Why my mom is my hero.

I thought this might be an appropriate post since October is Breast Cancer Awareness Month.

Growing up, I heard about a number of people who were diagnosed with cancer but I never thought that the disease would hit home.

I can remember the day. I had just walked out of the baggage claim at Logan Airport. I had been in Ishigaki racing at the World Cup. My mother was there, waiting for me, and only days after my birthday I was so excited to see her. But when I climbed in the car, I knew something was wrong.

She looked at me and said "There is something I need to tell you. I need you to be brave for me." As the lump in my throat grew, I imagined the worst... and I was right. My brave mother had known for over a week, since before I left for Japan, but had decided that I needed to be able to race worry free and so she had waited until I returned to tell me. Only days later she would head into surgery to have the lump in her breast removed. I looked at my mother and I said "I know what I want for my birthday. I want you to fight this and I want you to win."

Ever since that day, I have had a different outlook on the challenges that I face in my life. Watching her tackle the disease head on only proved to me something I had known for years, that my mother is one tough cookie. It was inspirational and absolutely amazing.

How can watching someone go through cancer be inspirational?

Cancer is an interesting disease. It doesn't discriminate. My mother has always lead a healthy life and has promoted an active and healthy lifestyle in all four of us, her children. She doesn't drink, doesn't smoke, exercises and eats healthy foods and yet Cancer still found her.

I wasn't sure how she would react when her treatments started. Knowing that your life could potentially be counted in days is probably one of the greatest fears of any parent and it was evident that she was very scared. Initially, she struggled with acceptance of the disease. "Why me?" was a common theme. But we soon realized that it didn't matter why, it only mattered how we were going to beat it.
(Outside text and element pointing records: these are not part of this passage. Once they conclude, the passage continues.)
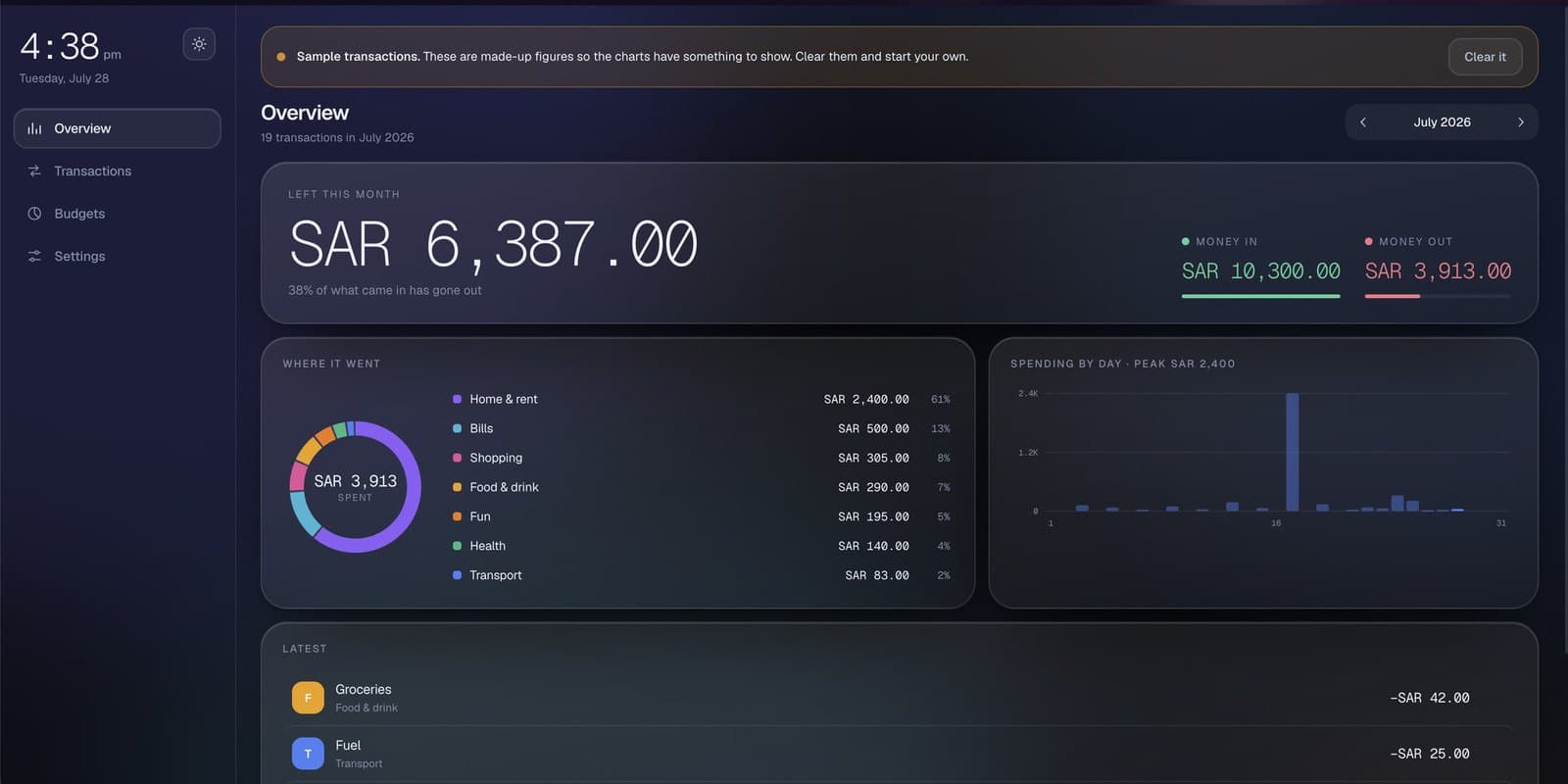Click the Fuel T category icon
The image size is (1568, 784).
tap(308, 754)
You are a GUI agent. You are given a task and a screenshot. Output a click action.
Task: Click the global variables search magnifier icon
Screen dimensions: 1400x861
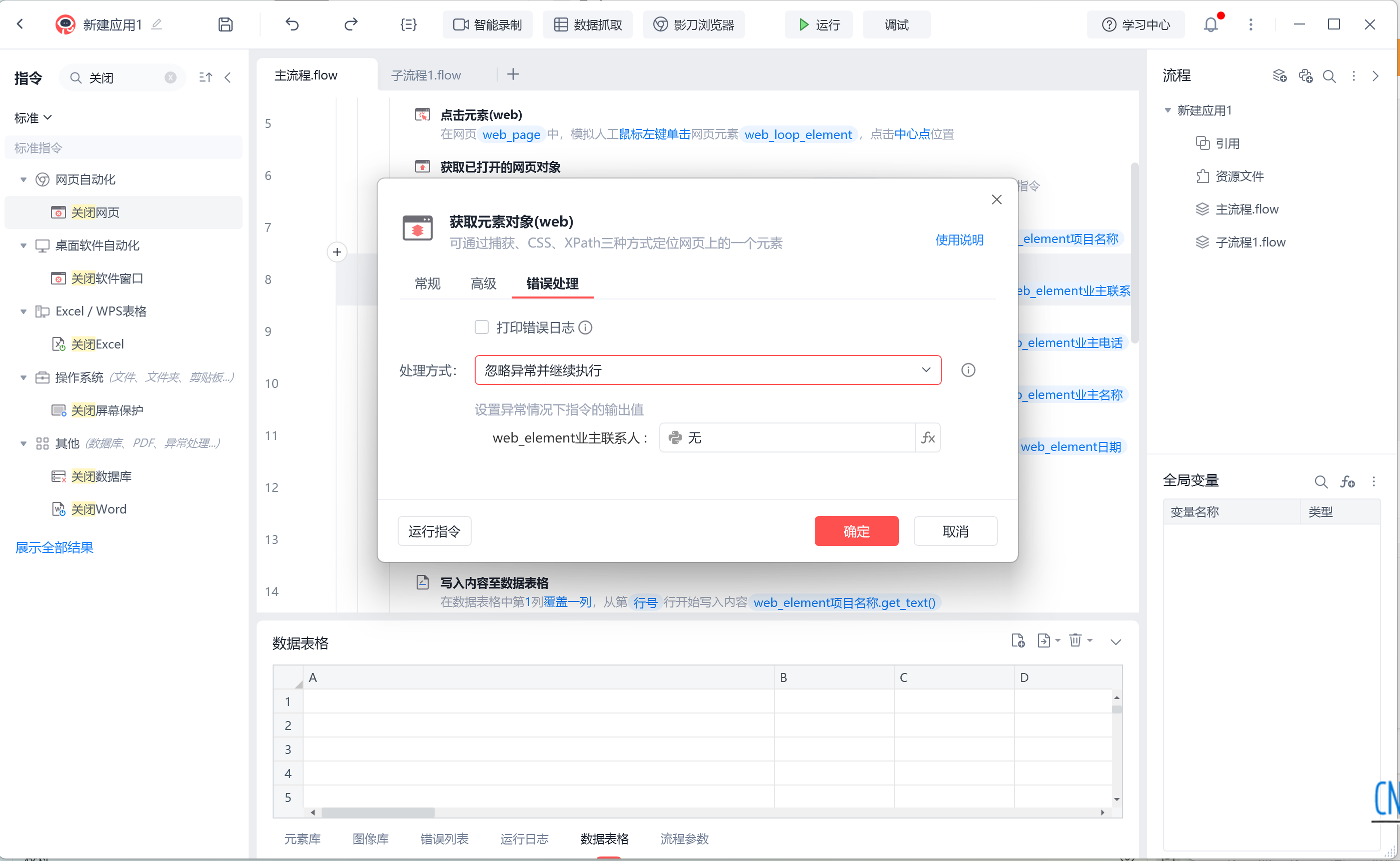(1321, 482)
My sister and I bought necklaces, the symbol was that of an "open wave", one for each of us and my mother. The wave was a symbol not only of summertime, my mothers favorite time of year and something for her to focus on, but also of the bond between us and the fact that we were always going to be with her no matter how tough it got. It symbolized the future ahead. Once she put the necklace on, she never took it off. She still wears it to this day.
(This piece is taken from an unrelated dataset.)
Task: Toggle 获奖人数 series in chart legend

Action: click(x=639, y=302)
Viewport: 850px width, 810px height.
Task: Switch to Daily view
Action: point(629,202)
As if going through treatments, radiation and chemo, for cancer is not bad enough, she was hit with every single side-effect possible - nausea, tiredness, tingling - enough to keep most women down, but not my mother.
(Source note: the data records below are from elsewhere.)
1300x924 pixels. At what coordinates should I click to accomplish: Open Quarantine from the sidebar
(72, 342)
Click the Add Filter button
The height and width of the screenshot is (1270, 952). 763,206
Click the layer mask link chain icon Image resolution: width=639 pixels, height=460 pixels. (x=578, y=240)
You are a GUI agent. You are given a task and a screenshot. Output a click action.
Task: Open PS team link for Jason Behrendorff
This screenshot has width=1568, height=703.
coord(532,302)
She was and continues to be a constant reminder of the amazing human ability to persevere through even the most difficult physical, emotional and mentally taxing times. Now, as I toe the starting line, when I have to wake up for 5am swims and when I'm just having a tough day, I think of her. How can I complain? How can I be weak and give up? I'm not the one out there fighting for my life. What I do is so easy compared to that.

I continue to wear a pink ribbon on my race suit. However, the ribbon is now over my heart. I wear it to honor her, her struggle, her defeat over it and the strength that she has given to me. I also wear it to honor all of the other men and women who are diagnosed with and who battle the terrible disease every year. It is my hope that in the future I can work with some of my sponsors to raise awareness about the disease and to raise funds for Breast Cancer research.

So, for everyone fighting and everyone who knows someone who is fighting. Keep fighting. Never give up. Think Pink.